> **Task requirements**: What is wanted is every record, duplicated word for word.

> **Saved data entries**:

*****

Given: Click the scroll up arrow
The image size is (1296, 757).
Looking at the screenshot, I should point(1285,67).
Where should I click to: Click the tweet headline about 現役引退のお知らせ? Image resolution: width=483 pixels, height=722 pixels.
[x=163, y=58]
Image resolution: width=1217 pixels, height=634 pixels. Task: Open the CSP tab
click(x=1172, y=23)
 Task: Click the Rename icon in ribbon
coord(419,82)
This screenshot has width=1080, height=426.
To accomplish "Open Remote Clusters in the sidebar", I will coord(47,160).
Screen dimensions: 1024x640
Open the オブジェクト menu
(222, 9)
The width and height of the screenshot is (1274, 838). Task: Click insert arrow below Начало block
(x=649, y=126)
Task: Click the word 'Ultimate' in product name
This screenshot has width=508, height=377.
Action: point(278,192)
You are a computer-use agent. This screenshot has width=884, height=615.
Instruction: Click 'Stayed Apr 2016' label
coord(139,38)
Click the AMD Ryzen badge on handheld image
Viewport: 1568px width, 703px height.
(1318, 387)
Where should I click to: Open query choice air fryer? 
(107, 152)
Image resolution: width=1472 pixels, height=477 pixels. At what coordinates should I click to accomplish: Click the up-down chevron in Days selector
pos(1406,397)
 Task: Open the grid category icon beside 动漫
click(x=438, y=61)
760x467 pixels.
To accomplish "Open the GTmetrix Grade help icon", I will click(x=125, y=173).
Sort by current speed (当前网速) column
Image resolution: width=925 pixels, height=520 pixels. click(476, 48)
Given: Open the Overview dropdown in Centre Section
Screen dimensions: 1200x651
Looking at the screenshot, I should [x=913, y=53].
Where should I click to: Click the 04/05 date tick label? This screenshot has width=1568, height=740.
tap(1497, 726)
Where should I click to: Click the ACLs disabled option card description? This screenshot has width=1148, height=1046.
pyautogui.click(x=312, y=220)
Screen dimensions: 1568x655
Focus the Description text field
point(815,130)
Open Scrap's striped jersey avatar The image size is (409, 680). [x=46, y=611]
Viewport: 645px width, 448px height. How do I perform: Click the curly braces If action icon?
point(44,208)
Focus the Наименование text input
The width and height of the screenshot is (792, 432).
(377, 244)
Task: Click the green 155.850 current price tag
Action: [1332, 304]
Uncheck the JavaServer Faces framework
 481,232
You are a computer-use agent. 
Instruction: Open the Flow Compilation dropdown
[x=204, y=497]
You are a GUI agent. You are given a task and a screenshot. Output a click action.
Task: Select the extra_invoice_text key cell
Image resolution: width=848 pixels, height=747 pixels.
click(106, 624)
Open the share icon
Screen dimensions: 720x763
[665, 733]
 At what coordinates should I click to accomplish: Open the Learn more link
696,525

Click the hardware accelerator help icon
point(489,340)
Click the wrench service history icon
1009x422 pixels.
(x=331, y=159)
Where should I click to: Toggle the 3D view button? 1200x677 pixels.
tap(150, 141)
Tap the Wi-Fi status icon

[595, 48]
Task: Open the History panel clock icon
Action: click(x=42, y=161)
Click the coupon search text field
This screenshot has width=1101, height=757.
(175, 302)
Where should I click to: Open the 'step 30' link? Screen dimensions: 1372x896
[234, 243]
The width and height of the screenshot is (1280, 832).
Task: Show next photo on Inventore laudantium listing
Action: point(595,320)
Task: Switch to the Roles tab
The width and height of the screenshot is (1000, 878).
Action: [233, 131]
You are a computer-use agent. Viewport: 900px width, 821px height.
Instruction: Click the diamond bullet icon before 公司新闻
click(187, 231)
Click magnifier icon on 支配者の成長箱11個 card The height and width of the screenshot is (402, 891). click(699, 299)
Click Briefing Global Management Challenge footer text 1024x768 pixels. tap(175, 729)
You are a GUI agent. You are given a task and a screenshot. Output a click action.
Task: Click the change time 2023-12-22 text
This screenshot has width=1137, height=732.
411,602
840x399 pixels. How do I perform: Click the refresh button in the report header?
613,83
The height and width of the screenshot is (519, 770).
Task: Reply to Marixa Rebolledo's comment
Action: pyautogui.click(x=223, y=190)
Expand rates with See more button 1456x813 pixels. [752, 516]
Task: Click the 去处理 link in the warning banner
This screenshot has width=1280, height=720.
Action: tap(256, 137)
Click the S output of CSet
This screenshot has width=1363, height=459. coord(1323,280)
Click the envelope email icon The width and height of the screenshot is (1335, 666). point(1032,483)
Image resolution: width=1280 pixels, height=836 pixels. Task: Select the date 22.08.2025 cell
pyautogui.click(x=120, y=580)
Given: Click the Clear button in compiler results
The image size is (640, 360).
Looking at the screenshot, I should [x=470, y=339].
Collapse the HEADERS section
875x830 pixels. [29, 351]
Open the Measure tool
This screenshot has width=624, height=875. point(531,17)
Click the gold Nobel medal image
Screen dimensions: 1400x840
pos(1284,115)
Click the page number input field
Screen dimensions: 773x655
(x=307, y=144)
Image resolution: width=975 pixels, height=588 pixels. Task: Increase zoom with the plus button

*****

> **Response to the exercise**:
Given: Click the scroll up arrow
The image size is (1296, 757).
Looking at the screenshot, I should point(1285,67).
Where should I click to: Click the tweet headline about 現役引退のお知らせ? Image resolution: width=483 pixels, height=722 pixels.
[x=163, y=58]
Image resolution: width=1217 pixels, height=634 pixels. Task: Open the CSP tab
click(x=1172, y=23)
 Task: Click the Rename icon in ribbon
coord(419,82)
This screenshot has width=1080, height=426.
To accomplish "Open Remote Clusters in the sidebar", I will coord(47,160).
Screen dimensions: 1024x640
Open the オブジェクト menu
(222, 9)
The width and height of the screenshot is (1274, 838). Task: Click insert arrow below Начало block
(x=649, y=126)
Task: Click the word 'Ultimate' in product name
This screenshot has width=508, height=377.
Action: point(278,192)
You are a computer-use agent. This screenshot has width=884, height=615.
Instruction: Click 'Stayed Apr 2016' label
coord(139,38)
Click the AMD Ryzen badge on handheld image
Viewport: 1568px width, 703px height.
(1318, 387)
Where should I click to: Open query choice air fryer? 
(107, 152)
Image resolution: width=1472 pixels, height=477 pixels. At what coordinates should I click to accomplish: Click the up-down chevron in Days selector
pos(1406,397)
 Task: Open the grid category icon beside 动漫
click(x=438, y=61)
760x467 pixels.
To accomplish "Open the GTmetrix Grade help icon", I will click(x=125, y=173).
Sort by current speed (当前网速) column
Image resolution: width=925 pixels, height=520 pixels. click(476, 48)
Given: Open the Overview dropdown in Centre Section
Screen dimensions: 1200x651
Looking at the screenshot, I should [x=913, y=53].
Where should I click to: Click the 04/05 date tick label? This screenshot has width=1568, height=740.
tap(1497, 726)
Where should I click to: Click the ACLs disabled option card description? This screenshot has width=1148, height=1046.
pyautogui.click(x=312, y=220)
Screen dimensions: 1568x655
Focus the Description text field
point(815,130)
Open Scrap's striped jersey avatar The image size is (409, 680). [x=46, y=611]
Viewport: 645px width, 448px height. How do I perform: Click the curly braces If action icon?
point(44,208)
Focus the Наименование text input
The width and height of the screenshot is (792, 432).
(377, 244)
Task: Click the green 155.850 current price tag
Action: [1332, 304]
Uncheck the JavaServer Faces framework
 481,232
You are a computer-use agent. 
Instruction: Open the Flow Compilation dropdown
[x=204, y=497]
You are a GUI agent. You are given a task and a screenshot. Output a click action.
Task: Select the extra_invoice_text key cell
Image resolution: width=848 pixels, height=747 pixels.
click(106, 624)
Open the share icon
Screen dimensions: 720x763
[665, 733]
 At what coordinates should I click to accomplish: Open the Learn more link
696,525

Click the hardware accelerator help icon
point(489,340)
Click the wrench service history icon
1009x422 pixels.
(x=331, y=159)
Where should I click to: Toggle the 3D view button? 1200x677 pixels.
tap(150, 141)
Tap the Wi-Fi status icon

[595, 48]
Task: Open the History panel clock icon
Action: click(x=42, y=161)
Click the coupon search text field
This screenshot has width=1101, height=757.
(175, 302)
Where should I click to: Open the 'step 30' link? Screen dimensions: 1372x896
[234, 243]
The width and height of the screenshot is (1280, 832).
Task: Show next photo on Inventore laudantium listing
Action: point(595,320)
Task: Switch to the Roles tab
The width and height of the screenshot is (1000, 878).
Action: [233, 131]
You are a computer-use agent. Viewport: 900px width, 821px height.
Instruction: Click the diamond bullet icon before 公司新闻
click(187, 231)
Click magnifier icon on 支配者の成長箱11個 card The height and width of the screenshot is (402, 891). click(699, 299)
Click Briefing Global Management Challenge footer text 1024x768 pixels. tap(175, 729)
You are a GUI agent. You are given a task and a screenshot. Output a click action.
Task: Click the change time 2023-12-22 text
This screenshot has width=1137, height=732.
411,602
840x399 pixels. How do I perform: Click the refresh button in the report header?
613,83
The height and width of the screenshot is (519, 770).
Task: Reply to Marixa Rebolledo's comment
Action: pyautogui.click(x=223, y=190)
Expand rates with See more button 1456x813 pixels. [752, 516]
Task: Click the 去处理 link in the warning banner
This screenshot has width=1280, height=720.
Action: tap(256, 137)
Click the S output of CSet
This screenshot has width=1363, height=459. coord(1323,280)
Click the envelope email icon The width and height of the screenshot is (1335, 666). point(1032,483)
Image resolution: width=1280 pixels, height=836 pixels. Task: Select the date 22.08.2025 cell
pyautogui.click(x=120, y=580)
Given: Click the Clear button in compiler results
The image size is (640, 360).
Looking at the screenshot, I should [x=470, y=339].
Collapse the HEADERS section
875x830 pixels. [29, 351]
Open the Measure tool
This screenshot has width=624, height=875. point(531,17)
Click the gold Nobel medal image
Screen dimensions: 1400x840
pos(1284,115)
Click the page number input field
Screen dimensions: 773x655
(x=307, y=144)
Image resolution: width=975 pixels, height=588 pixels. Task: Increase zoom with the plus button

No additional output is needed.